| TRY IT |
Nothing but the lines from the one containing "Screen dimensions: 575x420" through the last line of the data below should be returned, each exactly as it stands, pictures excluded.

##### EXTRACTED ENTRIES

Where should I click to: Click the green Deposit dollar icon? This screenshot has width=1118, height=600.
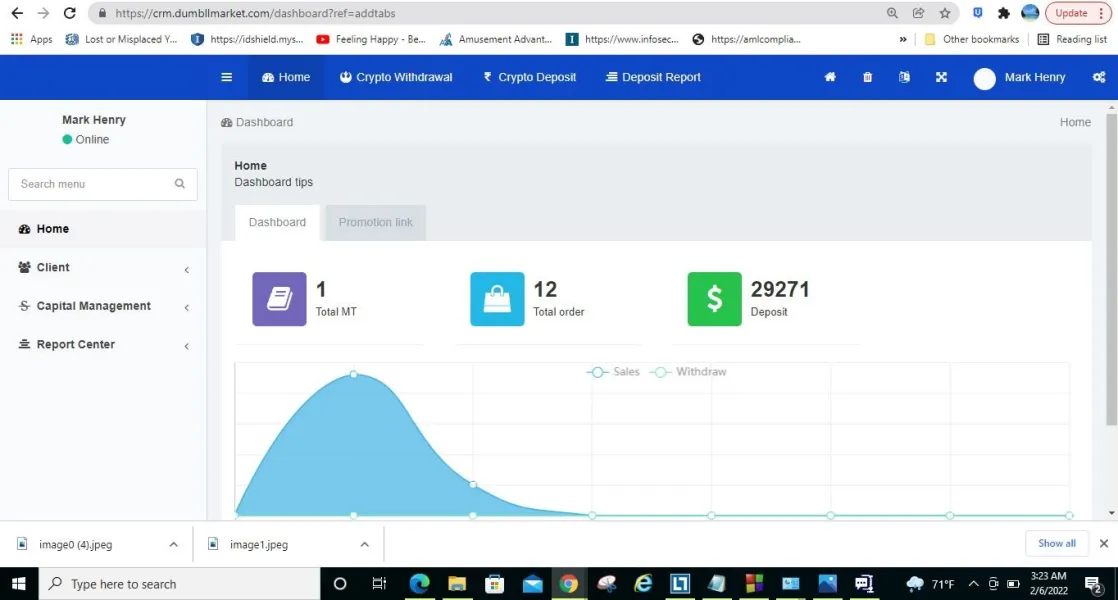[714, 299]
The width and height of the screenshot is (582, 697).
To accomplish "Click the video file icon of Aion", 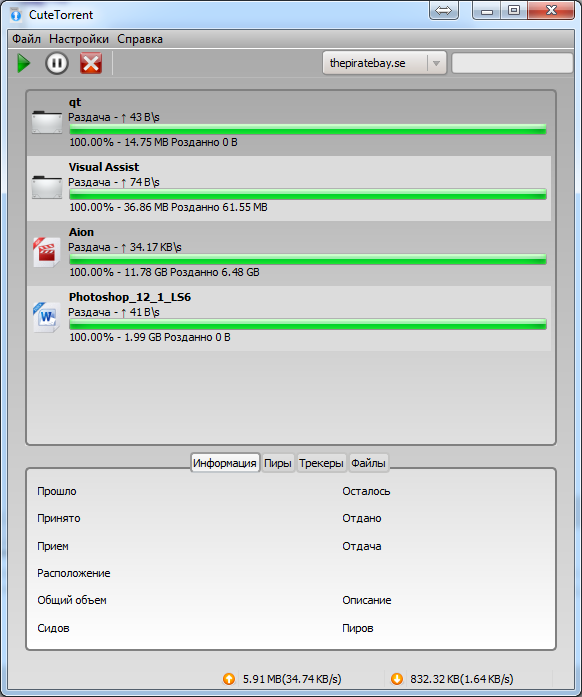I will point(47,252).
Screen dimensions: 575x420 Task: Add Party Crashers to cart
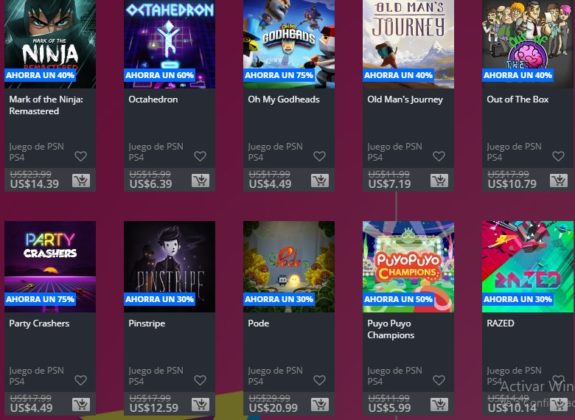pyautogui.click(x=81, y=405)
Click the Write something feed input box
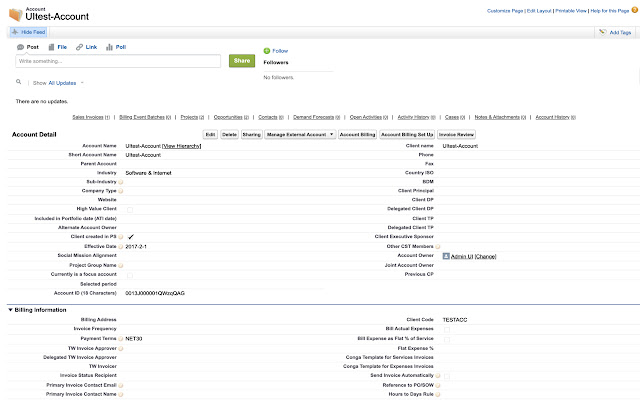Screen dimensions: 640x400 (x=117, y=61)
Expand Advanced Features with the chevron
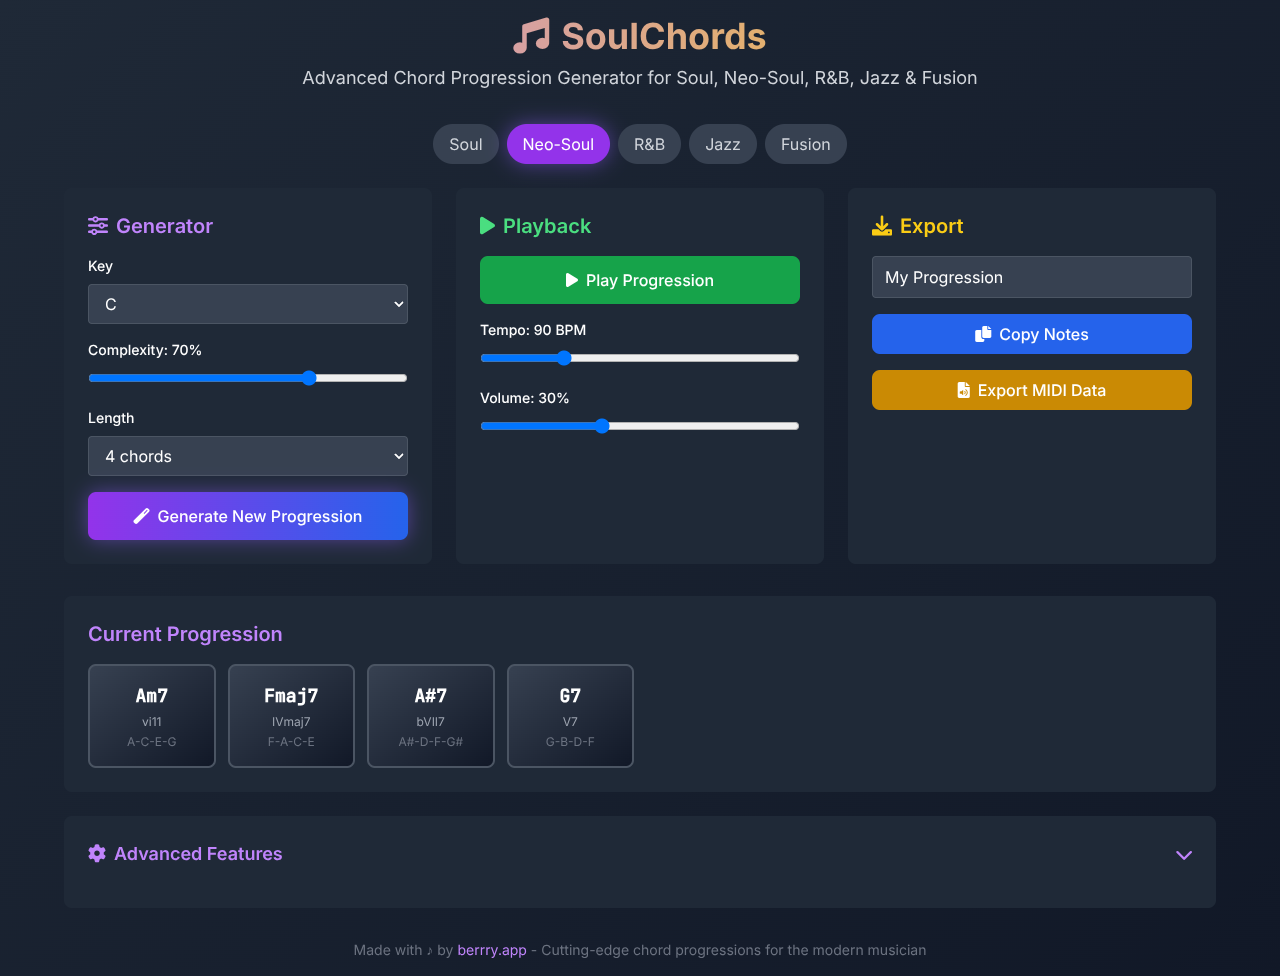The width and height of the screenshot is (1280, 976). tap(1184, 855)
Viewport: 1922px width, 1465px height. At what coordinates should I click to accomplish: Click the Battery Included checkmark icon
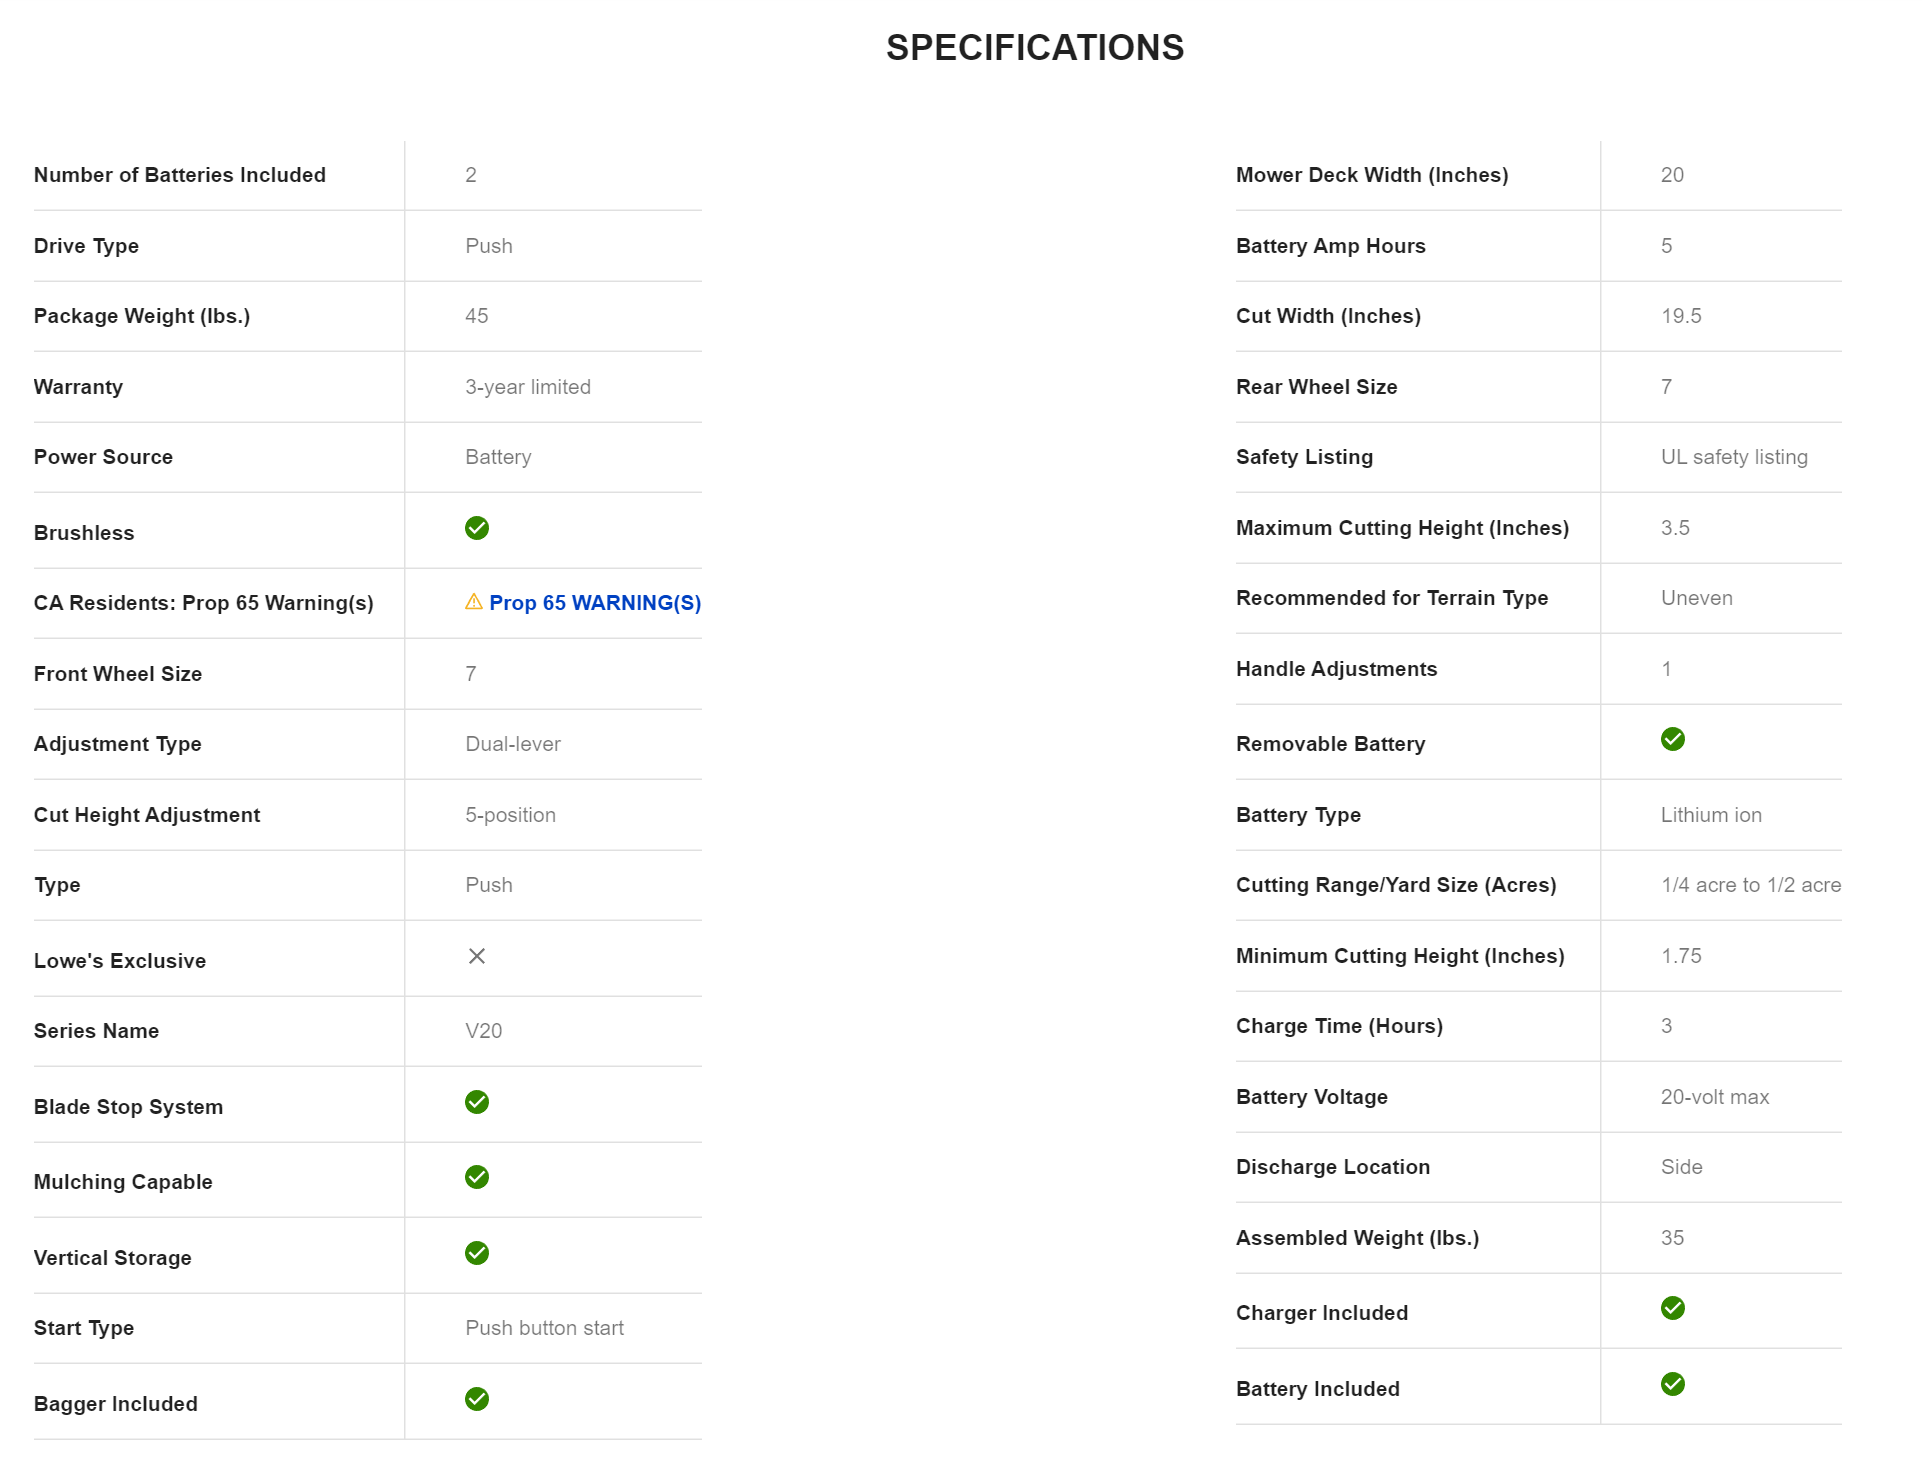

##########

| RESULT FOR THIS TASK |
Screen dimensions: 575x420 Task: Add Party Crashers to cart
pyautogui.click(x=81, y=405)
Click the Write something feed input box
Screen dimensions: 640x400 (x=117, y=61)
Expand Advanced Features with the chevron
The width and height of the screenshot is (1280, 976). tap(1184, 855)
Viewport: 1922px width, 1465px height. At what coordinates should I click to accomplish: Click the Battery Included checkmark icon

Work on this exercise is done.